Better still, it’s possible to avoid interest payments completely by paying the balance each month in full. As long as you pay the full amount listed on your credit card bill before the due date, you don’t have to pay a dime in interest. The FRB reports that roughly 45% of families with credit cards do exactly that. So while credit card interest can certainly be a major expense, it’s also one that’s quite easy to avoid.

2. Other Fees

Interest payments aren’t the only cost of doing business with a credit card company. Credit cards also hit you with fees for just about everything you can think of, including the following:
  • Annual Fees. An annual fee is a payment charged once a year just for the privilege of using the card. You’re most likely to find this type of fee on cards that have generous rewards programs, such as cash back or frequent flier miles. This benefit makes the annual fee worth it for some users, since they can earn more back in rewards than they pay for the fee.
  • Balance Transfer Fees. When you transfer a balance from one card to another – usually to take advantage of a lower interest rate – you have to pay a fee to the bank that’s taking over the balance. A typical balance transfer fee is 3% of the amount you’re transferring, but some cards charge 4%. Paying this fee can be worthwhile if the interest on the second card is considerably lower – for instance, if the card offers you a temporary interest rate of 0% for the first 15 months on the balance you transferred. Depending on how big the balance is, that deal could make the amount you save in interest enough to make up for the fee you pay to transfer it.
  • Cash Advance Fees. If you need cash in a hurry and your bank account is low, many credit card companies are happy to let you use your card to borrow some cash. The fee for this service is often between 2% and 5% of the amount you borrow. However, the even bigger cost is the interest you pay on the loan. Not only do companies usually charge much higher interest for cash advances than they do for purchases, they also start charging it immediately, with no grace period – so before you even get your monthly bill, you already have interest to pay.
  • Foreign Transaction Fees. If you use your card while traveling in a foreign country, you often get charged a fee of up to 3%. Not all cards have this fee, however, so people who travel abroad often can look for a card without it to use when they’re out of the country. Cards with no foreign transaction fees include Chase Sapphire Preferred,Capital One Venture, and the Discover it Miles card.
  • Late Payment Fees. If you’re ever late paying your credit card bill – even by just one day – you can expect to be socked with a fee of up to $25. That’s the maximum fee companies are allowed to charge under the CARD Act of 2009. However, if you miss a second payment within six months, the fee can jump to $35.
  • Over-Limit Fees. If you try to charge more on your card than your credit limit allows, one of two things can happen: The card issuer can reject the new charges, or it can allow the payment to go through – and then charge you an over-limit fee of around $39. Under the CARD Act, all credit cards must be set to the first option by default, so you can’t be charged an over-limit fee unless you agree to it. A few users, however, choose to accept over-limit fees rather than risk having their credit cards rejected at the register.
  • Returned Payment Fees.
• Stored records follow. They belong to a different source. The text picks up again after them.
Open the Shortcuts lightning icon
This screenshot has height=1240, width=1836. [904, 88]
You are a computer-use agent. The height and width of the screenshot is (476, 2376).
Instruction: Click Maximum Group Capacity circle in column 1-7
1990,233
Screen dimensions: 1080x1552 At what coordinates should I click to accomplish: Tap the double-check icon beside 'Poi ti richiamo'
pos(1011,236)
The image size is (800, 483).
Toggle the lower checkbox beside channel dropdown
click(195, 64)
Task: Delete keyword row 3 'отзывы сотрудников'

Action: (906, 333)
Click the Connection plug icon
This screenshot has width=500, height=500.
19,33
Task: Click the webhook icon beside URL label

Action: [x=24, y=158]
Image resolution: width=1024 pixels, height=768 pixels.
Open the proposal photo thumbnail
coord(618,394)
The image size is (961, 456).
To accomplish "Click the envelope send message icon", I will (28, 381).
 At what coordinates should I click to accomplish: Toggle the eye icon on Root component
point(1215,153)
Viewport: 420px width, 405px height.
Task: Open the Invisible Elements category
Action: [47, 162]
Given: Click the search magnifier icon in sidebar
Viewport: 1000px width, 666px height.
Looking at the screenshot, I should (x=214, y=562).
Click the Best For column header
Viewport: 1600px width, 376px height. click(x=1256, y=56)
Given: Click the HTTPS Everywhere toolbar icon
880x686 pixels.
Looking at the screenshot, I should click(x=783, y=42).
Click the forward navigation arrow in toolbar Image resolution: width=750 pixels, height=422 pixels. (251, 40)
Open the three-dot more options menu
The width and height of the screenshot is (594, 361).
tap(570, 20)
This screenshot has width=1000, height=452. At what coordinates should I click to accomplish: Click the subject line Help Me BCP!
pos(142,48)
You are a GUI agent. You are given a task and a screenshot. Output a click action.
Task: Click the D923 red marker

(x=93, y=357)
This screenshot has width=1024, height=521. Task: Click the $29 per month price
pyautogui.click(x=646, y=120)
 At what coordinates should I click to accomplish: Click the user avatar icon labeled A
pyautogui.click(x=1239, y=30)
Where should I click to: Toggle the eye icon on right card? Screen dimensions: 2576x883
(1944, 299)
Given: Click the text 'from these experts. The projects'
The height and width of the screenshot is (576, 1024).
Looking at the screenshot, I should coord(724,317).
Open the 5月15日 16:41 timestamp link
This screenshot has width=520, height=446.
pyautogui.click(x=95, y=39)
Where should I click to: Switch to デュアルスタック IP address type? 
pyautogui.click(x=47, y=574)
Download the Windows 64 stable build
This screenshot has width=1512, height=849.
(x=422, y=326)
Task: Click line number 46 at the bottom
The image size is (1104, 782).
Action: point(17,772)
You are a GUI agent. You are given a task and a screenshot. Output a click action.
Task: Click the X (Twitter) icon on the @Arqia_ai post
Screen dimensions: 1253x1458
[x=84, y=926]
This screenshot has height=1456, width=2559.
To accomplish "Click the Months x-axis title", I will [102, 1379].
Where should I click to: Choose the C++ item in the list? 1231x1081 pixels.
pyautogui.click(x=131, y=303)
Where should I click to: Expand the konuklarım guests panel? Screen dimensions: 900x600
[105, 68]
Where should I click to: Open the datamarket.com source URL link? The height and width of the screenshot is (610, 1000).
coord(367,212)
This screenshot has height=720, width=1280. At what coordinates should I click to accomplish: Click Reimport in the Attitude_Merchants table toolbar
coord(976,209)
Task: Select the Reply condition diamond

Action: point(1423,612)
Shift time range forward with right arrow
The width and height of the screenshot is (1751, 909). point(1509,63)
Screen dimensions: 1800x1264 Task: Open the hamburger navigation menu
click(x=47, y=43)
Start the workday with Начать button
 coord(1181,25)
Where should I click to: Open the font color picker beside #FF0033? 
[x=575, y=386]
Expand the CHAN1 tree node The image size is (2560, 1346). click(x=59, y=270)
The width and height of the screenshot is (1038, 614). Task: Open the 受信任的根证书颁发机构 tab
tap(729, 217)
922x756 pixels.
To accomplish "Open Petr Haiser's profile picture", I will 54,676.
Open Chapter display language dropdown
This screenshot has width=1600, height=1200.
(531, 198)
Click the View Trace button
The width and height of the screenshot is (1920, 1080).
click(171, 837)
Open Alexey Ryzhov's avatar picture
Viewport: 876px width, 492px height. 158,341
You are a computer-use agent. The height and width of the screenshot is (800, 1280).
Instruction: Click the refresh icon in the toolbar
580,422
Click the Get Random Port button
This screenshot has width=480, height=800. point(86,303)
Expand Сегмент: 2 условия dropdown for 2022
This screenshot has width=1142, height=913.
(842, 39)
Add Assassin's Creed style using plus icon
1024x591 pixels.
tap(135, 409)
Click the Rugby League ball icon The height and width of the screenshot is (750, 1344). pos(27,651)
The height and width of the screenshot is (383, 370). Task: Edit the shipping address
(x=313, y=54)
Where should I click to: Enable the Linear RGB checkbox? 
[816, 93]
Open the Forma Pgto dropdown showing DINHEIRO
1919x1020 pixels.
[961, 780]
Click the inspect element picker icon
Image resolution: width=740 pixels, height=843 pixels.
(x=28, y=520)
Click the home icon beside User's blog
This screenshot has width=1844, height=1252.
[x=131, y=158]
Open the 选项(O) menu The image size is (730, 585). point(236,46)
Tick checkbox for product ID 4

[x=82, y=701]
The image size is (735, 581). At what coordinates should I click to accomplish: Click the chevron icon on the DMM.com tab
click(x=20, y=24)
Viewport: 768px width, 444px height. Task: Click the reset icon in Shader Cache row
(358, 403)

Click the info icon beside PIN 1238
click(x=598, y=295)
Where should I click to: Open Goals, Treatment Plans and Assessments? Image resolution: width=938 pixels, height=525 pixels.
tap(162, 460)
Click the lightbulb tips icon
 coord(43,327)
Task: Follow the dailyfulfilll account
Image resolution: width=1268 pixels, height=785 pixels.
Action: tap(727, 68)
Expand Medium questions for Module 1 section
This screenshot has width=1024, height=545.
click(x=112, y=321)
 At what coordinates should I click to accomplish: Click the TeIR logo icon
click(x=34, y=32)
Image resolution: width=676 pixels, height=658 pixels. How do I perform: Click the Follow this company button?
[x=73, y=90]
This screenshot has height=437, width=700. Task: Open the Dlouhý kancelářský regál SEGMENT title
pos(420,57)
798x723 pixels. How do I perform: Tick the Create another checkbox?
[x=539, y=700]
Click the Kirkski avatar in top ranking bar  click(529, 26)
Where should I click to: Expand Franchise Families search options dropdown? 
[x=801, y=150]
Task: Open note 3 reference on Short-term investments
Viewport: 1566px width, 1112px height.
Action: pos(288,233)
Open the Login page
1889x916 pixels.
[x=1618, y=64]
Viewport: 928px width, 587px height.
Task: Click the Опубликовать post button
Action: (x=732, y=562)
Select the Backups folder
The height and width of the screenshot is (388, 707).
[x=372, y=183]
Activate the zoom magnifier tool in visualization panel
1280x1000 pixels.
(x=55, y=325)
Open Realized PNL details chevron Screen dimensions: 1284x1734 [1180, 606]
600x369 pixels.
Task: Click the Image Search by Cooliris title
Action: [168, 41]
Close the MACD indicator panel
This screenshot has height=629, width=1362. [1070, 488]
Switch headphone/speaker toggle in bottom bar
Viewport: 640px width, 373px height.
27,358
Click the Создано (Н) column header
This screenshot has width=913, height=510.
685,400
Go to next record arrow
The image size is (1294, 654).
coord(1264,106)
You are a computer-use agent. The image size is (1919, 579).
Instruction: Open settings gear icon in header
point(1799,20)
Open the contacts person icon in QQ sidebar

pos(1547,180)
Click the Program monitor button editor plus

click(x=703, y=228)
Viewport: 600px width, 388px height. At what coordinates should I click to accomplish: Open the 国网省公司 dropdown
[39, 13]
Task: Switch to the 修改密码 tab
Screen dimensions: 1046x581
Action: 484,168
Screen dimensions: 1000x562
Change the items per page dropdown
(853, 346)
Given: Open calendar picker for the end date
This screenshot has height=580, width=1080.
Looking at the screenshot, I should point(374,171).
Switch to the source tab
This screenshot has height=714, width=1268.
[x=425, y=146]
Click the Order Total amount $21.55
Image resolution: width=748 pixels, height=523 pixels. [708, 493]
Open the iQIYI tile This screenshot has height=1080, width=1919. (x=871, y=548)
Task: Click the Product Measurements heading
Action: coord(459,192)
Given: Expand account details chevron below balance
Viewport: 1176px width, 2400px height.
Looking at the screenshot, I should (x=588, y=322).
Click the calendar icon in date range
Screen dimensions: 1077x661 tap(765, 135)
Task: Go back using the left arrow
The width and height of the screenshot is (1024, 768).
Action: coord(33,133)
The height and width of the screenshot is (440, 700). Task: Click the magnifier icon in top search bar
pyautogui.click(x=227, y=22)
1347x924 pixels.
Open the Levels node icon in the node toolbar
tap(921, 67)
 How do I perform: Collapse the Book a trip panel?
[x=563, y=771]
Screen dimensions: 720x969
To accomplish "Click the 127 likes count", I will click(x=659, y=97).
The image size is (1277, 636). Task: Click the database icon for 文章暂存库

If you pay your credit card bill with a check, and that check bounces – that is, the bank refuses to pay it because there isn’t enough money in your account to cover it – the credit card company charges you a returned payment fee of around $35. To add insult to injury, you can also expect to pay a fee to your bank for the bounced check – so this is one fee you should definitely go out of your way to avoid.
In many cases, it’s possible to avoid fees by choosing your card wisely and sticking to the rules, such as paying your bills on time. However, credit card issuers can be sneaky. Sometimes they try to tempt you into using your card in ways that will result in a fee, while burying the information about the fee itself in the fine print.
For instance, banks sometimes send you “convenience checks” that you can use like a personal check and have the payment charged to your credit card account. What they don’t usually mention up front is that payments made with these checks are treated like cash advances, with higher interest and no grace period.
Balance transfer offers are another example. Banks often send you offers to move your balance to their card for a temptingly low rate, but you have to read all the way down to the bottom to see the information about the balance-transfer fee they charge for this service. So while it’s almost always possible to avoid credit card fees, you have to be on your toes to avoid being suckered by the banks that issue the cards.

3. Overspending

Opponents of credit cards argue that even if you always pay your balance in full and never pay a fee, paying with plastic still costs you money. Simply by swiping your card, they say, you automatically spend more than you would handing over a wad of cash.
This claim sounds bizarre, but there’s research to back it up. One study, conducted at Massachusetts Institute of Technology (MIT) in 2000, invited students to bid on tickets to a pair of sports events: a sold-out basketball game and a baseball game. Half the students were told they’d have to pay in cash if they won the auction, and the researchers checked to make sure they had “ready access” to a cash machine; the other half were instructed to pay with a credit card. The students who were paying with credit consistently bid higher on the tickets for both games than the ones who were paying with cash – in the case of the basketball game, more than twice as high on average.
In another a study published by the American Psychological Association in 2008, researchers at New York University asked people how much they would expect to spend on the ingredients for a Thanksgiving dinner. Participants who were told they’d be paying with credit generally set their budget for the meal higher than those who were told they’d have to pay in cash – but only if they tried to estimate the cost of the whole meal at once. When they were told to estimate the price of each item separately and add them up, the difference between the two methods disappeared.
The authors concluded that people are willing to spend more with a credit card because they don’t feel “the pain of paying” with a card as much as they do with cash. They suggested that credit cards and other “less transparent” forms of payment (such as gift certificates) felt like “play money” rather than real money, making users more willing to spend. When participants were forced to think about the actual cost of each item they were buying, this made the money they were spending seem more real, and the differences between cash and credit disappeared.
However, not all the research on credit card spending points to the same conclusion. For instance, the MIT study also included a second auction, in which students bid on a $175 restaurant gift certificate. In this case, the researchers found that on average, students bid about the same amount when using credit cards as they did with cash. This suggests that knowing the exact dollar value of the item they were bidding on made students less inclined to bump up their bids with credit.
Similarly, a 2009 study at Carnegie Mellon University offered one group of diners entering a cafeteria a gift card if they would pay for their lunch with cash, while another group was offered a reward for paying with credit. The researchers found that on average, people in the two groups paid about the same amount for their lunches. In this real-world situation, deciding ahead of time to use credit did not boost spending.
Overall, studies seem to suggest that people really do spend more with credit cards than they do with cash – but not in all situations. In general, people seem less willing to pay extra with credit when they are thinking carefully about what they’re buying and its actual value. So if you use a credit card, being mindful about your purchases – for instance, by looking at prices and adding them up in your head as you add items to your shopping cart – looks like a good way to protect yourself from the risk of paying a premium with plastic.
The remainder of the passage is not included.